Queries hit new power billing system

A Kenya Power employee inspects a meter box. FILE PHOTO | NMG

What you need to know:

  • The utility firm Wednesday bombarded consumers with short text messages, informing them of their classification status.
  • Under the rules the ERC gazetted last month, users are either automatically transferred to higher tariff or lower bands.

Kenya Power has moved electricity users to new tariff bands, setting them up for a billing model that reflects the rate of consumption.

But the development has generated a lot of heat with consumers seeking to know how this will affect what they pay monthly.

Under the rules the Energy Regulatory Commission (ERC) gazetted last month, users are either automatically transferred to higher tariff or lower bands depending on whether their three-month consumption average exceeds 100 units a month.

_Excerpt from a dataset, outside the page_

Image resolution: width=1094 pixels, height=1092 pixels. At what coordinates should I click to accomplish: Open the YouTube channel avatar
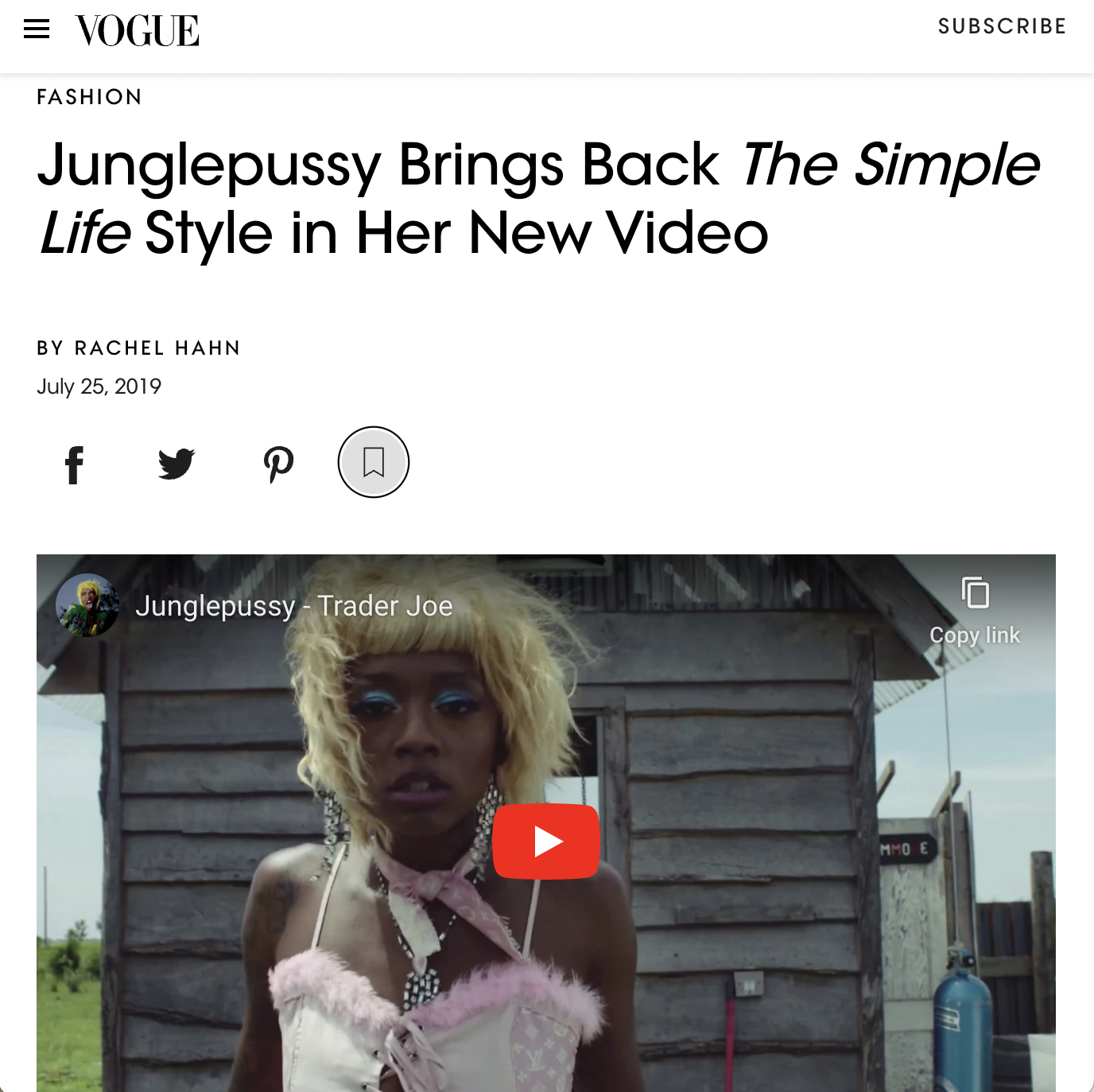pos(87,605)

The utility firm Wednesday bombarded consumers with short text messages, informing them of their classification status.

“Dear customer, as per the tariff structure, your last three- month average consumption was above 100 units. You have been moved to domestic ordinary tariff band,” reads an SMS sent to customers.

Energy Cabinet secretary Charles Keter maintained this was not an upward revision of tariffs but mere information for customers on the bands they belonged.

“It is automatic even if no SMSs were sent. You just get classified according to your consumption,” Mr Keter said.

Gazette notice

According to the gazette notice, consumers’ categorisation automatically shifts between “SC1” and “SC2” depending on whether their three-month average consumption rate exceeds or falls below the 100-unit threshold.

Users also shift between categories “Domestic Consumers-Lifeline” (DC I-L) and “DC2-0” depending on whether their three-month consumption average crosses on falls below the 100 units per kilowatt.

Moving criteria

The notice stated: “New customers under Domestic and Small Commercial categories be admitted as DC-1 and SC-1 tariff categories, respectively for the first three months before being subjected to the moving average criteria.”

The majority of those who took to social media Wednesday to seek clarification on the changes said they had been moved from the lowest class of domestic lifeline where a unit costs Sh10 to domestic ordinary where a unit costs Sh15.8.

A number of them also complained that the new bands did not reflect their true consumption level. The ERC did not respond to the Business Daily queries on the tariff roll-out.

The regulator had reclassified SMEs as ‘small commercial’ tariff band — which consumes no more than 100 units a month and buys power at Sh21.95 per kilowatt hour — after President Kenyatta’s directive that prices for the segment be cut.